Colourings, independence and domination in graphs and hypergraphs

Abstract

The definition of a hypergraph generalizes that of a graph by allowing edges to be subsets of the vortex set of any size. A hypergraph is said to be r uniform if all its edges are of size r. Thus, a simple graph is a 2-uniform hypergraph. ln this study, we deal with the fundamental graph-theoretic concepts of colouring, independence and domination, which are generalized for r-uniform hypergraphs. Multiple generalizations arise; for both coloring and independence, we consider two standard generalizations. We explain how these concepts are related to each other and we outline several upper bounds and lower bounds for associated parameters, such as the chromatic numbers, the independence numbers, the domination number, and the transversal number.
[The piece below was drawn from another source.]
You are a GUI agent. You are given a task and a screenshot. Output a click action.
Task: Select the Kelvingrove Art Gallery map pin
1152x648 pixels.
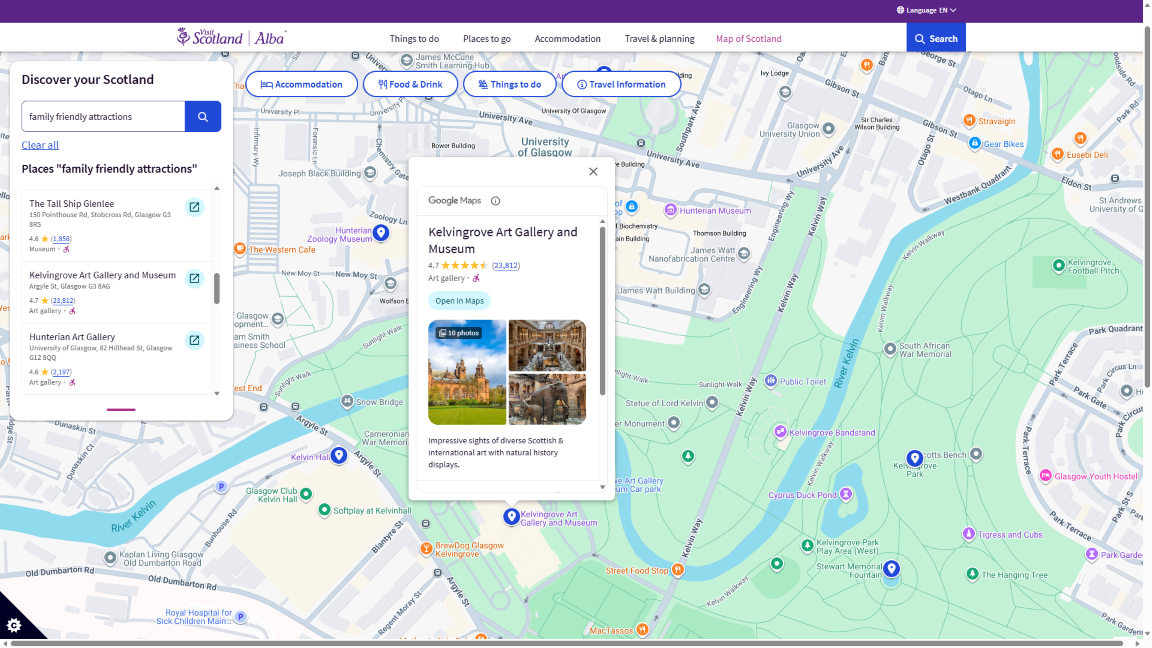pos(511,516)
We show how some of these bounds are attained by using explicit hypergraph constructions. ln doing so, we come across a class of Steiner systems. Another bound is shown to be asymptotically sharp by using a random hypergraph construction. Our investigation led us to a non-trivial definition of a hypergraph clique and to the problem of finding the minimum number of edges that force an r uniform hypergraph to be such a clique, and we present our solution to this. The use of powerful tools in combinatorics, such as the probabilistic method and the Kruskal-Katona Theorem, is key in obtaining these results. Turan's Theorem, which provides a lower bound for the independence number, states that the maximum number of edges in a complete r+ 1-partite tree graph is given by the number of edges in a Turan graph. We explore a generalisation of this result called the Erdos-Stone Theorem and give two separate proofs to this theorem.